BRIEF. Quote only the lines that start at the line with "Given: Go up one level with up arrow" and run to the end of the entries; omit the pictures.
START EXERCISE MATERIAL
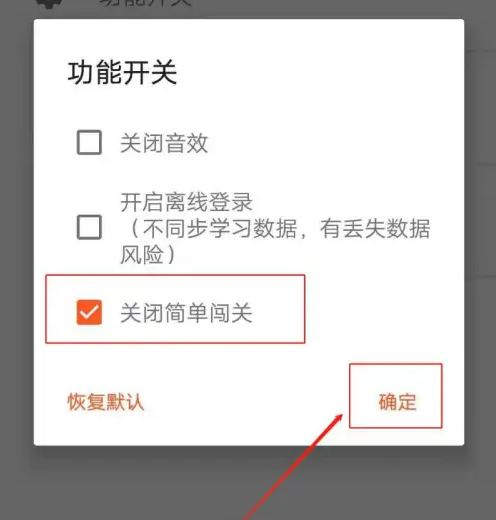Click the empty box beside 关闭音效
This screenshot has height=520, width=496.
tap(89, 143)
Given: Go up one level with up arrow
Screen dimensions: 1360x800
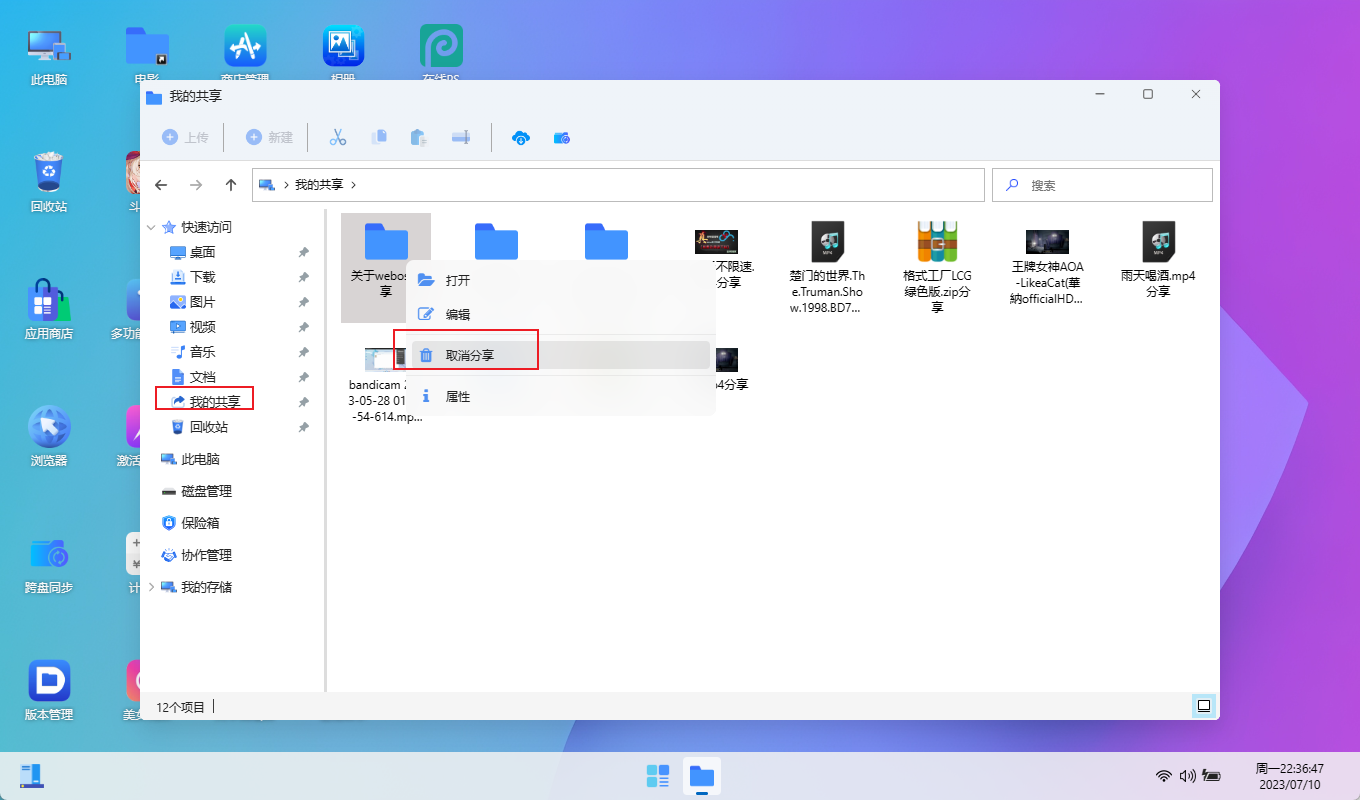Looking at the screenshot, I should [x=231, y=185].
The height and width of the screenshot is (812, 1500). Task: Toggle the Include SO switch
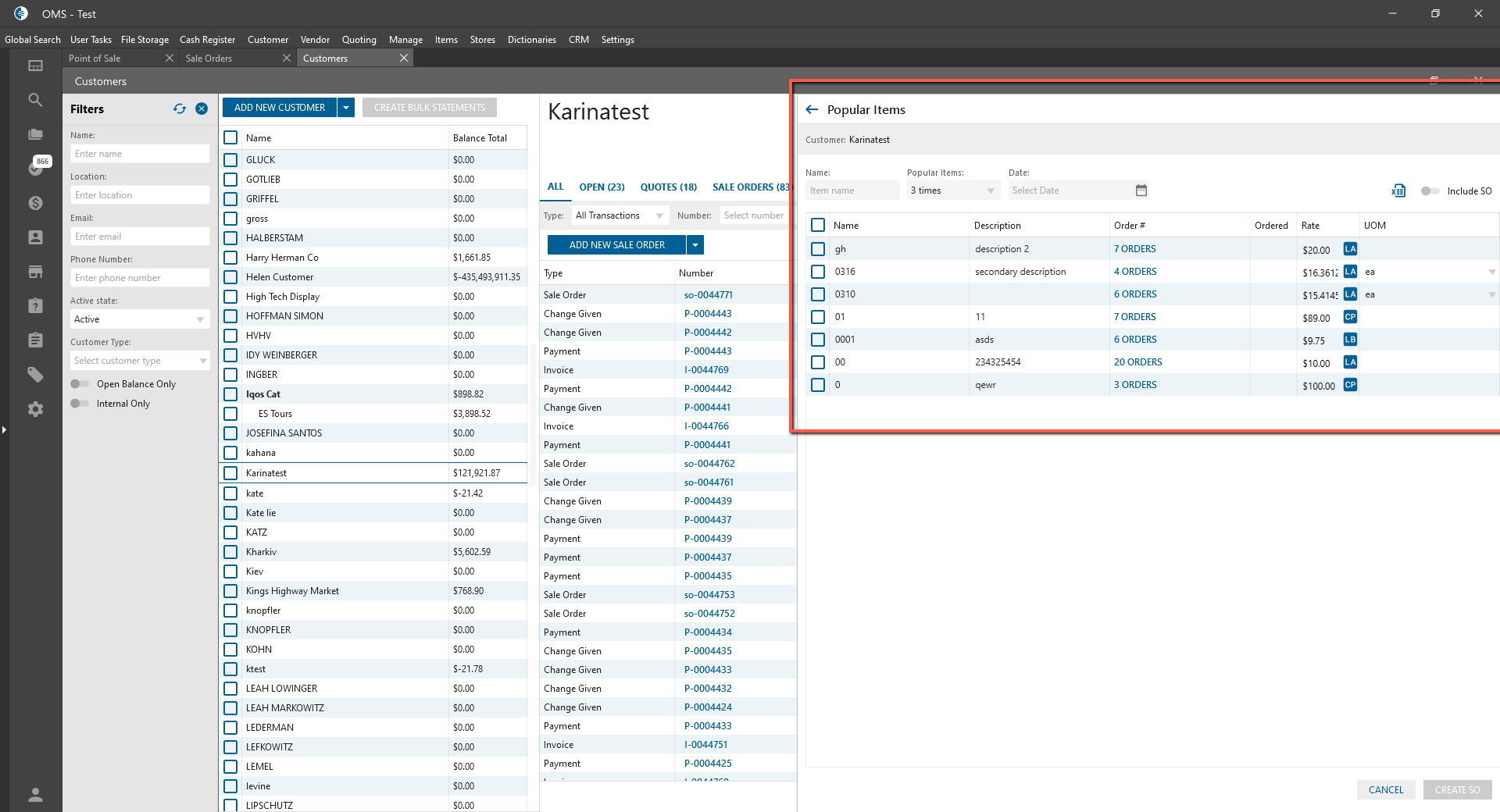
END EXERCISE MATERIAL
REPLY TO THE TASK.
Given: Go up one level with up arrow
Screen dimensions: 1360x800
Looking at the screenshot, I should [x=231, y=185].
The height and width of the screenshot is (812, 1500). Task: Toggle the Include SO switch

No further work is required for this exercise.